6. Policy Engine Correctness:

   • The sandbox-policy.yaml file uses regex-based conditions, which can be error-prone and may lead to false negatives or positives if the regex patterns are not carefully crafted.
   • Recommendation: Add unit tests for the policy engine to ensure that the regex patterns match the intended actions and do not introduce false negatives or positives.

7. External Dependencies:

   • The example relies on the @veritasacta/verify CLI tool for external verification.
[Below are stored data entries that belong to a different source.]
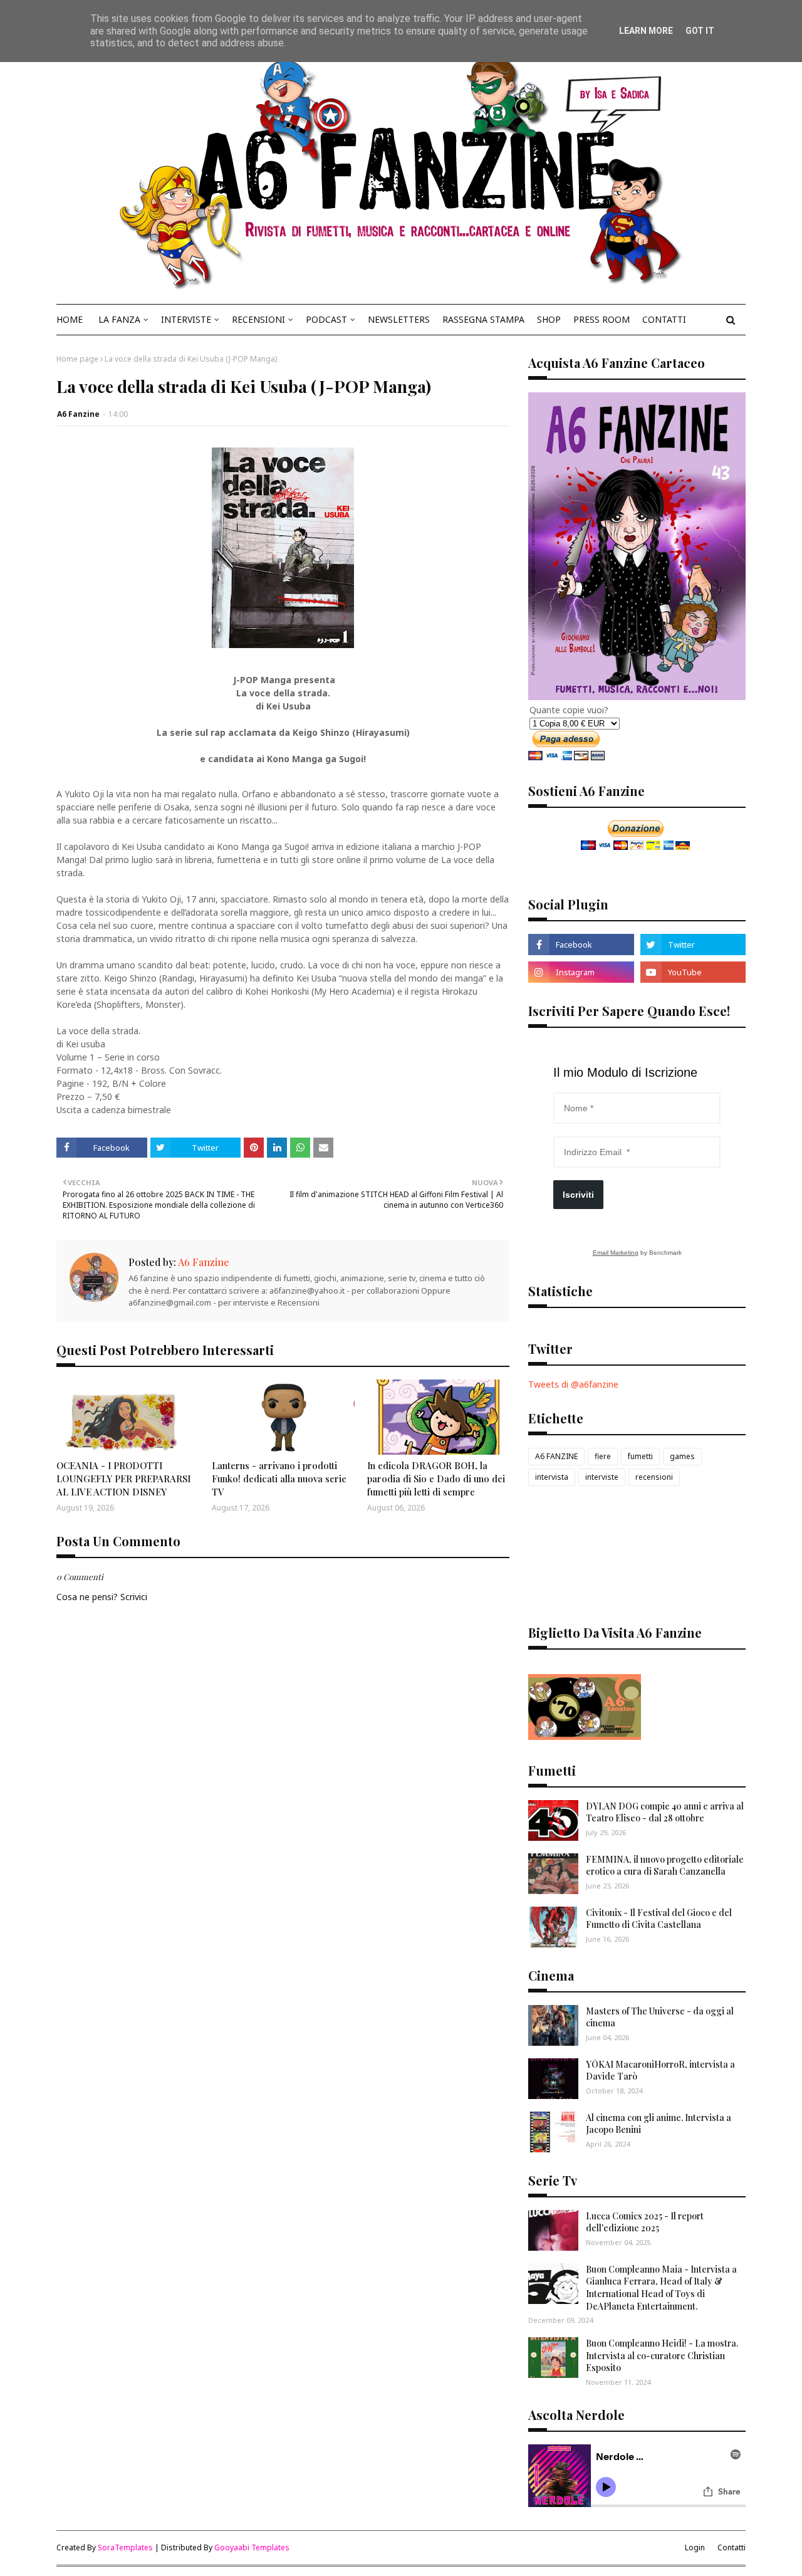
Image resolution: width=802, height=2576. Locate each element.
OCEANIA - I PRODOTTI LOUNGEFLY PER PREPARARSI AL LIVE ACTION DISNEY (123, 1478)
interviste (601, 1477)
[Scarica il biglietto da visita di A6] (584, 1736)
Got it (699, 31)
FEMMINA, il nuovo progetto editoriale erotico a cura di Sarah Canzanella (665, 1865)
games (682, 1456)
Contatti (731, 2547)
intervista (551, 1477)
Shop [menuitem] (549, 319)
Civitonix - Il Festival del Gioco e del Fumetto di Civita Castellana (659, 1919)
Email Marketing (615, 1252)
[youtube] (693, 972)
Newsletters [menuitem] (399, 319)
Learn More (646, 31)
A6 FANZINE (556, 1456)
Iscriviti (578, 1195)
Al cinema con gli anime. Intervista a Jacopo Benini (658, 2124)
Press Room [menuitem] (601, 319)
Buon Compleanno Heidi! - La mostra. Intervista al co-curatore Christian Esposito (662, 2355)
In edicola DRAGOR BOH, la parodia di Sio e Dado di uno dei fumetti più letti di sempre (436, 1478)
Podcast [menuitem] (326, 319)
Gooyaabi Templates (251, 2547)
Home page (77, 358)
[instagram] (580, 972)
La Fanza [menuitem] (119, 319)
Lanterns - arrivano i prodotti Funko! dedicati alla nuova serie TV (279, 1478)
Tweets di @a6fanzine (573, 1384)
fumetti (640, 1456)
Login (695, 2547)
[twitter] (693, 944)
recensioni (654, 1477)
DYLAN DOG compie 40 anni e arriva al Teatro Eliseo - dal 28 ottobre (665, 1812)
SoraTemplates (125, 2547)
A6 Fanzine (78, 414)
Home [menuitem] (69, 319)
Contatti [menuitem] (664, 319)
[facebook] (580, 944)
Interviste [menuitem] (186, 319)
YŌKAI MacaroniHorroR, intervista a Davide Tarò (660, 2070)
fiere (603, 1456)
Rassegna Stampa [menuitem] (483, 319)
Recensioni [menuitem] (258, 319)
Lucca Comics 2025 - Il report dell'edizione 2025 (645, 2222)
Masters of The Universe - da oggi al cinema (660, 2017)
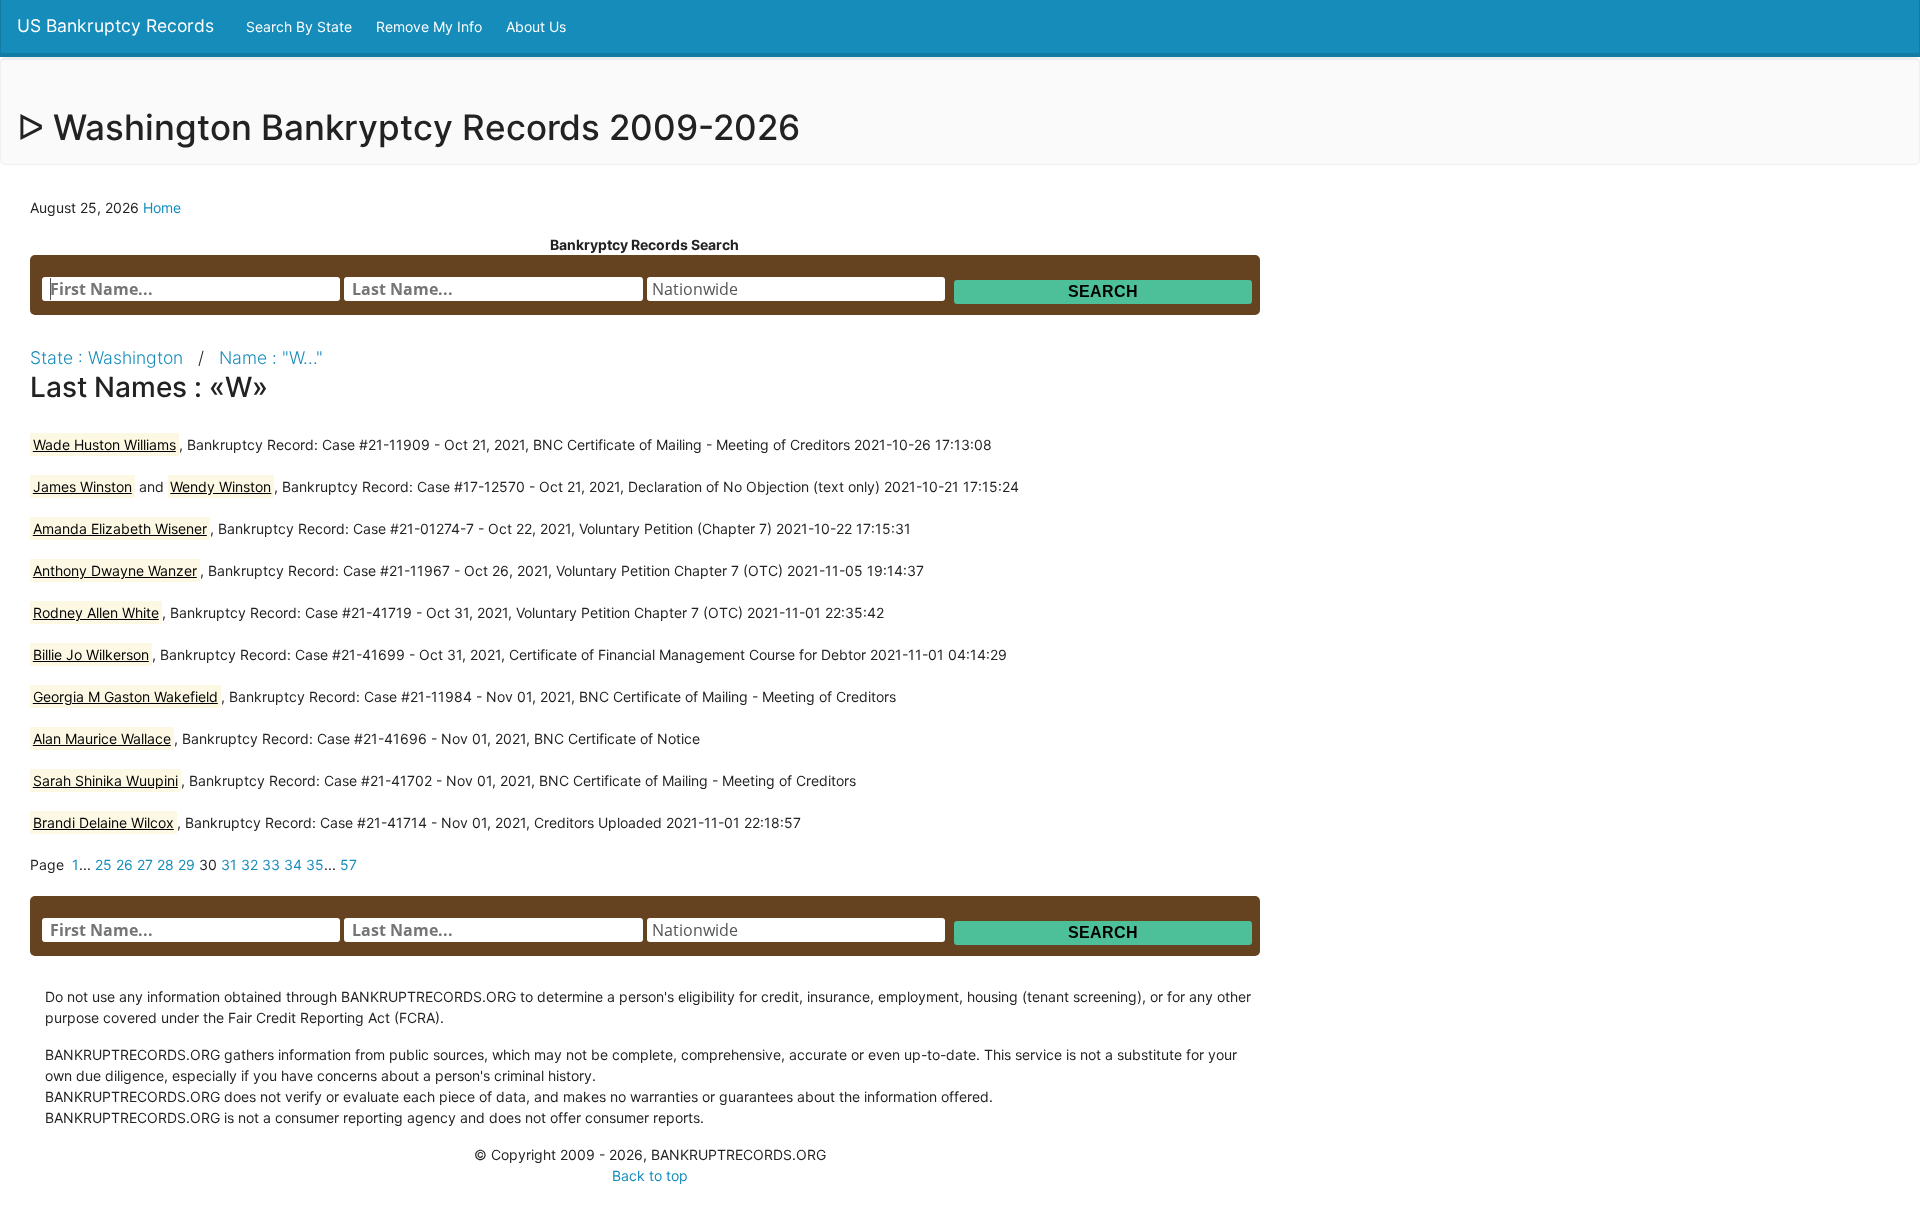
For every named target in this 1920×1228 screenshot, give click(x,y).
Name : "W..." (271, 357)
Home (162, 207)
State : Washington (106, 357)
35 (315, 864)
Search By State (301, 26)
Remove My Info (431, 26)
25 (103, 864)
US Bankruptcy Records (115, 25)
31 (229, 864)
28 (165, 864)
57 (348, 864)
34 (293, 864)
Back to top (650, 1175)
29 (186, 864)
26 (124, 864)
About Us (538, 26)
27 (145, 864)
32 (249, 864)
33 (271, 864)
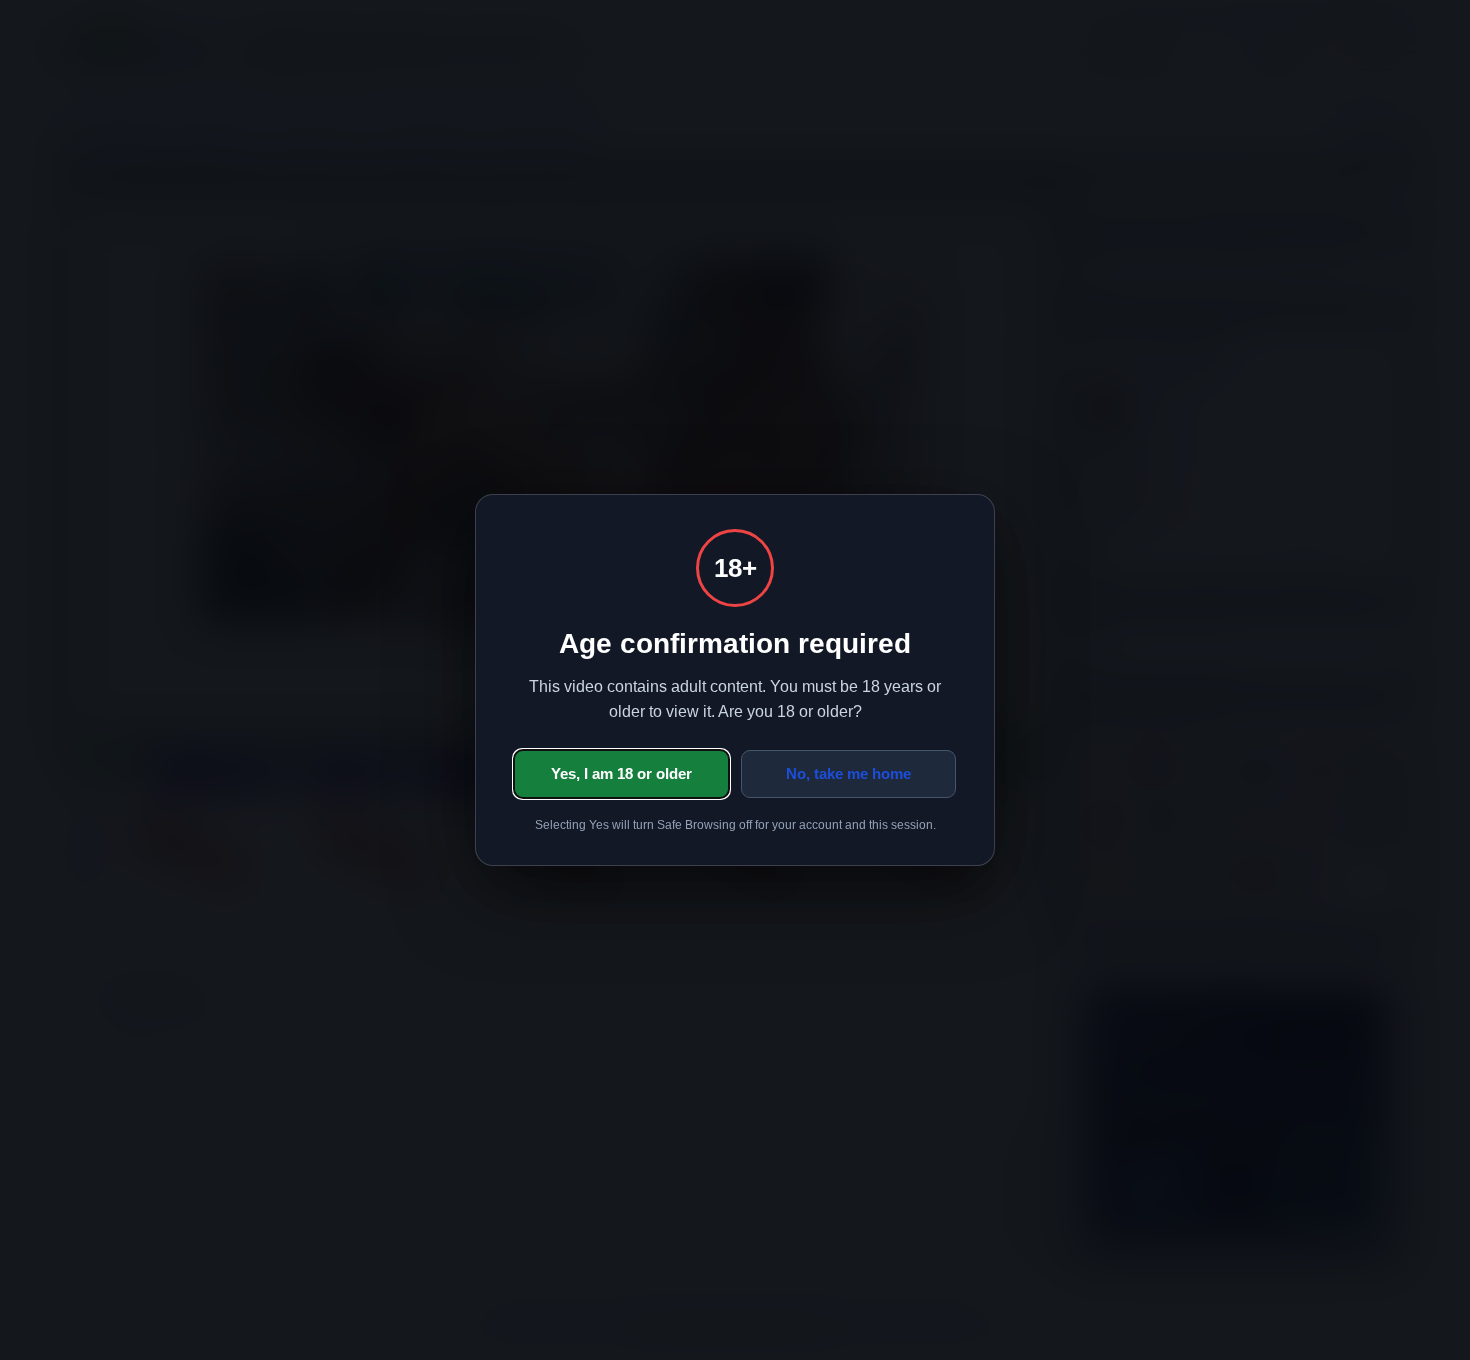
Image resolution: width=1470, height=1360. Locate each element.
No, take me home (848, 773)
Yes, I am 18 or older (621, 773)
While this is a useful demonstration, it introduces an external dependency that may not always be available.
   • Recommendation: Provide an alternative Python-based verification script using the cryptography library to make the example fully self-contained.

8. Code Readability:

   • The print_verify_instructions function could be enhanced to include a brief explanation of the verification process for users who may not be familiar with the @veritasacta/verify tool.
   • Recommendation: Add comments or inline explanations in the function to make it more beginner-friendly.

---

Summary

This PR is a well-structured and comprehensive example that effectively demonstrates the architectural claims of the sb-runtime integration. However, there are critical security issues related to the validation of the sandbox_backend field, replay attack prevention, and key rotation that must be addressed. Additionally, there are some potential backward compatibility concerns and opportunities for improving type safety, error handling, and documentation.

Action Items:

1. 🔴 Add validation for the sandbox_backend field in the GovernanceSkill class.
2. 🔴 Introduce a mechanism to prevent replay attacks (e.g., nonce or timestamp in the receipt payload).
3. 🔴 Document or demonstrate key rotation for the operator key.
4. 🟡 Add compatibility tests for the sb-runtime-skill package.
5. 🟡 Consider versioning the sandbox-policy.yaml file or documenting its expected behavior.
6. 💡 Add notes about thread safety in the GovernanceSkill and Signer classes.
7. 💡 Use Pydantic models for receipt structure validation.
8. 💡 Enhance error handling in the verify_receipt function.
9. 💡 Add a "Security Considerations" section to the README.
10. 💡 Write unit tests for the policy engine's regex patterns.
11. 💡 Provide a Python-based alternative to the @veritasacta/verify tool for receipt verification.
12. 💡 Improve the readability of the print_verify_instructions function.

Once the critical issues are addressed, this PR will be ready for merging.

[imran-siddique]

Completing the 3-PR sequence from #748. sb-runtime governed example under examples/ — extension path, good tests.